Pandas, tigers and rhinos: extinction alarm by 2050

    Pandas, tigers and rhinos: extinction alarm by 2050

    Tigers, pandas and rhinos and 440 other species could be completely extinct by 2050

    He is about to end up run over, his mother saves him





    Biodiversity e climate changes: tigers, panda e rhinos and other 440 species by 2050 they could be completely extinct. In practice, one in four species of carnivores and ungulates is likely to no longer exist in a few years. The cause, needless to say, is to be found in the current socio-economic development model it is based on high rates of deforestation and CO2 emissions.

    It is what comes out of a new one study conducted by 10 institutions, including the Sapienza University of Rome, the International Union for the Conservation of Nature (IUCN) and BirdLife International, published in the Conservation Letters journal.

    In practice, as things stand, all those species of animals, to which are added those already threatened today, they have no chance of improving their conservation status if we continue with these nefarious global "development" policies.

    "Today's growing global demand for food, water and energy is met by increasing agricultural productivity and the use of fossil fuels and other resources", says co-author Thomas Brooks, of the Head of Science and Knowledge, a unit of the IUCN. "This has a high environmental cost" which does not benefit animals in any way.

    THE ALTERNATIVE

    "The document demonstrates for the first time that human development objectives and biodiversity conservation do not need to compete", explains Piero Visconti, affiliate researcher at the Global Mammal Assessment laboratory of the Charles Darwin Department of Biology and Biotechnology at Sapienza and at the Microsoft Research Center in Cambridge. "We have discovered that an alternative scenario exists and is capable of eradicating hunger and poverty and improving human well-being in general, while achieving an improvement in the conservation status of biodiversity".

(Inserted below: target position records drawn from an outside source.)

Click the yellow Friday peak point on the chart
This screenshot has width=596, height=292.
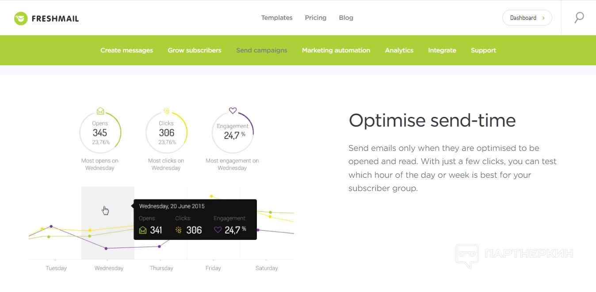pos(211,196)
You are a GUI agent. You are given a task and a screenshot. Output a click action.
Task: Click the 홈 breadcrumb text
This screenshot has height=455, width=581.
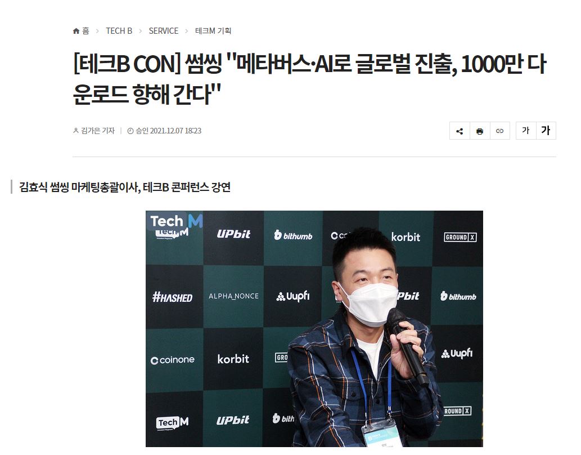[85, 31]
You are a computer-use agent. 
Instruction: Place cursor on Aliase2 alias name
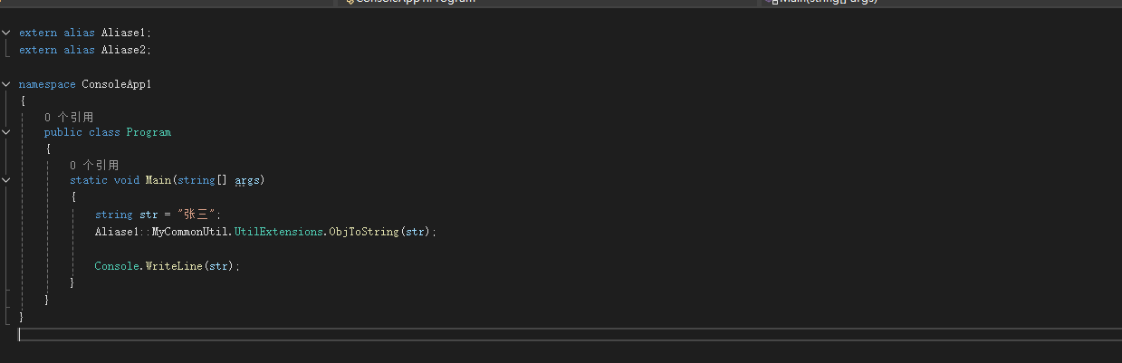pyautogui.click(x=123, y=50)
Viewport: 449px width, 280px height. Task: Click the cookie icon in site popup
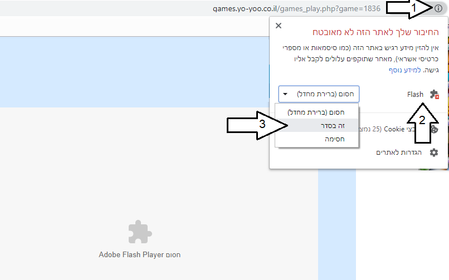(x=434, y=129)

    A kind of "Consumption Change", A scenario in which access to food, energy and water resources by the poorest sections of the human population will increase until it reaches"Millennium Development Goals" of the United Nations. At the same time, per capita consumption and emissions by developed countries will be reduced with a lower production of post-productive agricultural waste and with the adoption of a healthier diet (with less meat consumption!), As recommended. from Harvard Medical School of Public Health.

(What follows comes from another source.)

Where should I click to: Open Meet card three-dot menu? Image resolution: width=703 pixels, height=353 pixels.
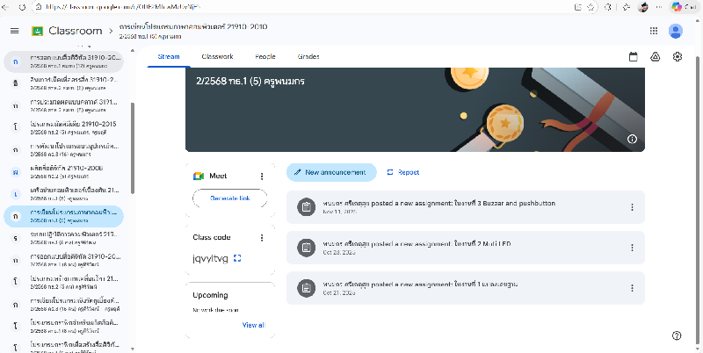point(262,176)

    "This is the first time that it is shown that individual actions to achieve a more sustainable lifestyle, such as reduced meat consumption, can collectively have a huge impact on the world's biodiversity," he says. Carlo Rondinini, coordinator of the Global Mammal Assessment laboratory.

    The study highlights how the growing demand for agricultural products can only be satisfied thanks tomore efficient use of current production capacity. The path of socio-political change of this scenario was designed by starting from a series of objectives to be achieved by 2050 and 2020 and projecting, up to the present day, the levels of consumption of resources necessary to achieve the final goals. A technique that bears the name of "back-casting”And that, probably, will avert the future risk of extinction of an entire group of animal species.